■ DOCUMENT SECTION:
=====

# Stratford Show, RVs needed



## LC1962 (Oct 6, 2005)

As many of you will know, the Stratford motorhome show is approaching fast and we will be there on our usual trade pitch.

We had intended to take our newly imported RVs which should have been with us over a week ago but thanks to a catalogue of errors by the shipping company this will not be the case - the boat will now not arrive until June 5th.

Basically, I have space available to display either one large (circa 34/35 ft) or two smaller (25-32ft) RVs and would like to offer the opportunity to any MHF members who have RVs for sale to have them displayed at the Stratford show.

We would be looking for vehicles of year 2000 onwards in A1 condition and would need to have them at the Showground on Wednesday or Thursday of next week.

Unfortunaly the space can not be used for any non-RV related sales as the show organizers are very strict about this, so I'm afraid I can't extend the offer to European vehicles.

If anyone is interested in this offer, please PM or give James or myself a call on 01608 812438 or 07932 013682 for further details.

Thanks for reading

Linda


----------



## LC1962 (Oct 6, 2005)

Bringing this back up for the evening shift.


----------



## 98452 (Apr 2, 2006)

That leave me out then   

Great for anyone looking to sell and amazed you have no taker.

How about anita302 she been getting nowhere.

DAMON DAYBREAK 2965 7.5 T TWIN SLIDE (REG 2004)


----------



## LC1962 (Oct 6, 2005)

=====

■ EXERCISE TASK A: Replace "evening" with "morning" in the forum thread between "Bringing this back" and "have no taker.", inclusive, and give that span in full with the change made.

■ RECORDS FOR THIS EXERCISE:
=====

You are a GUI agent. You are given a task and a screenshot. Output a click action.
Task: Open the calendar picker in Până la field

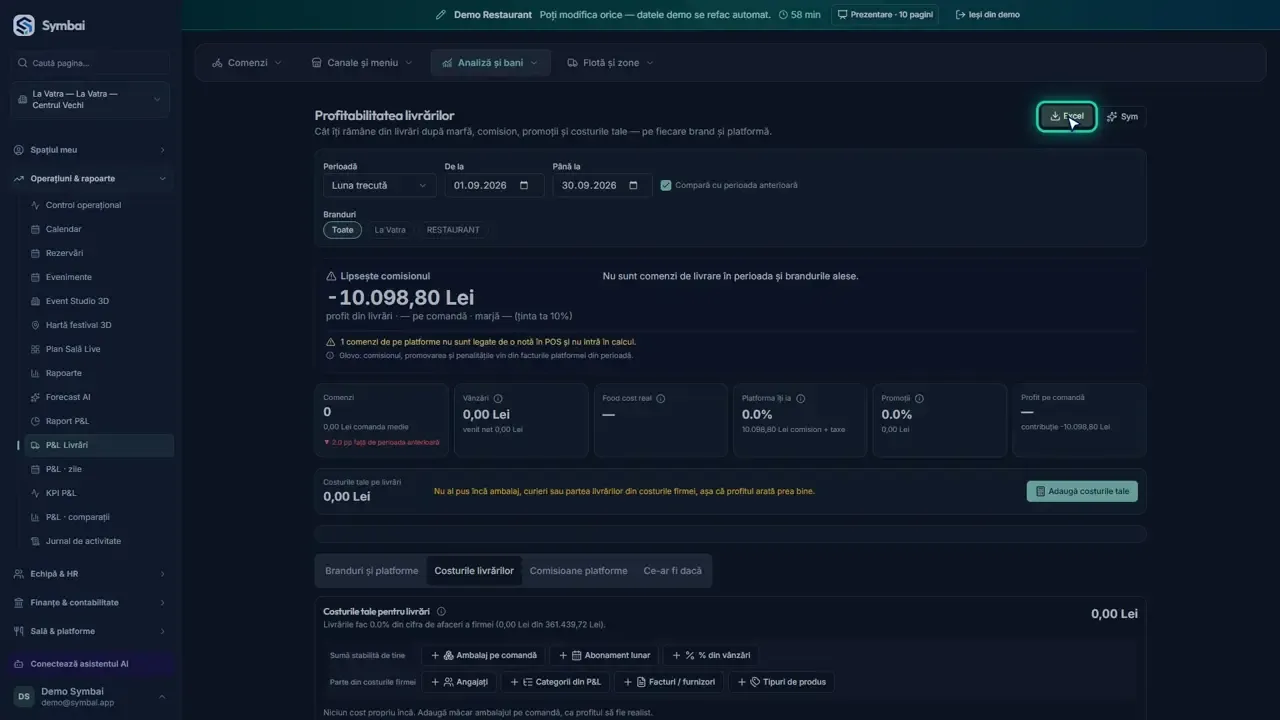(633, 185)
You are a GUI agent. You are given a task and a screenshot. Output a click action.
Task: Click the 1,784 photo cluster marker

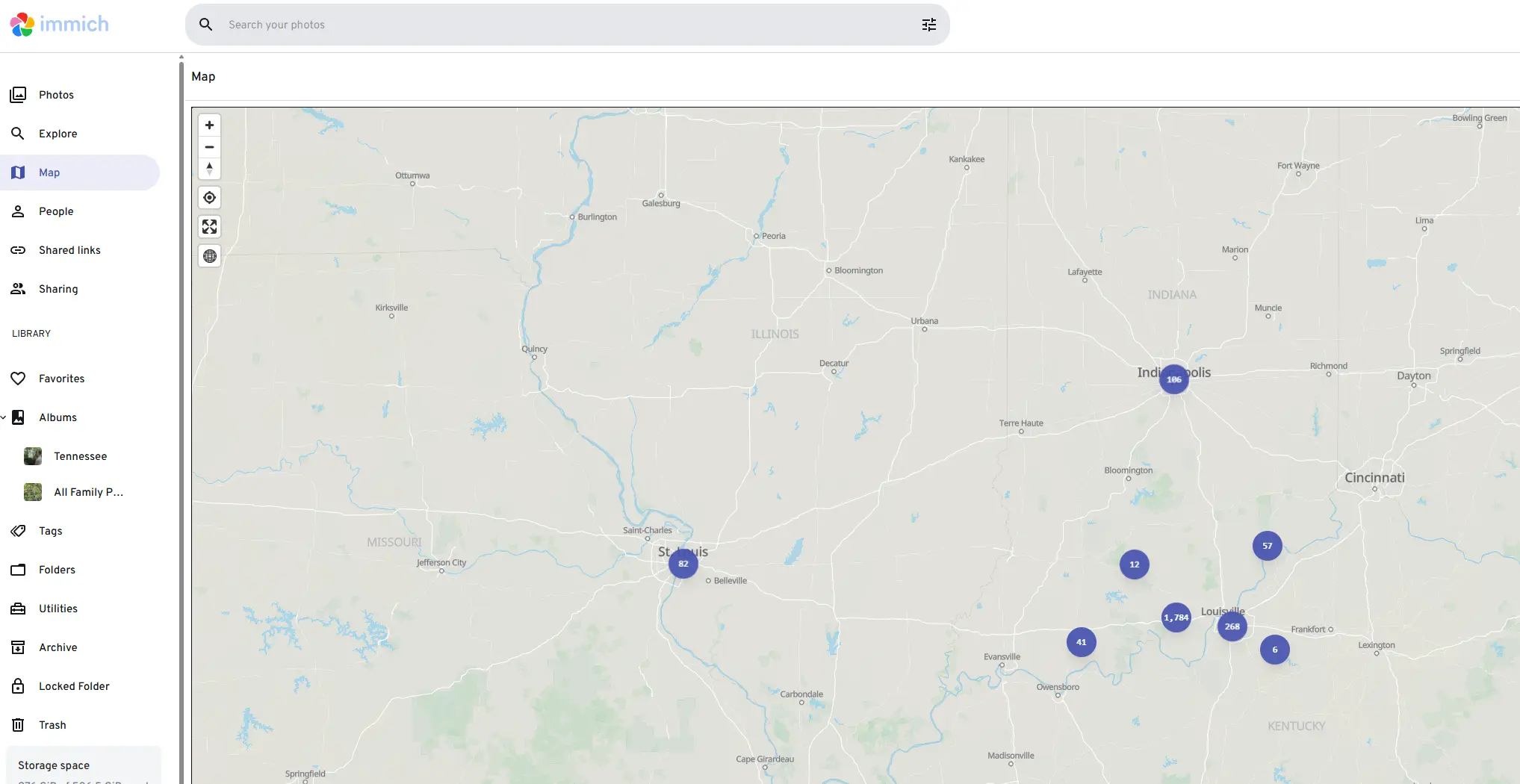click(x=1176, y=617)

=====

■ EXERCISE TASK B: Write out every one of the records above word for word, leaving the pictures out.

■ COMPLETE ANSWER A:
Bringing this back up for the morning shift.


----------



## 98452 (Apr 2, 2006)

That leave me out then   

Great for anyone looking to sell and amazed you have no taker.

■ COMPLETE ANSWER B:
You are a GUI agent. You are given a task and a screenshot. Output a click action.
Task: Open the calendar picker in Până la field

(633, 185)
You are a GUI agent. You are given a task and a screenshot. Output a click action.
Task: Click the 1,784 photo cluster marker

click(x=1176, y=617)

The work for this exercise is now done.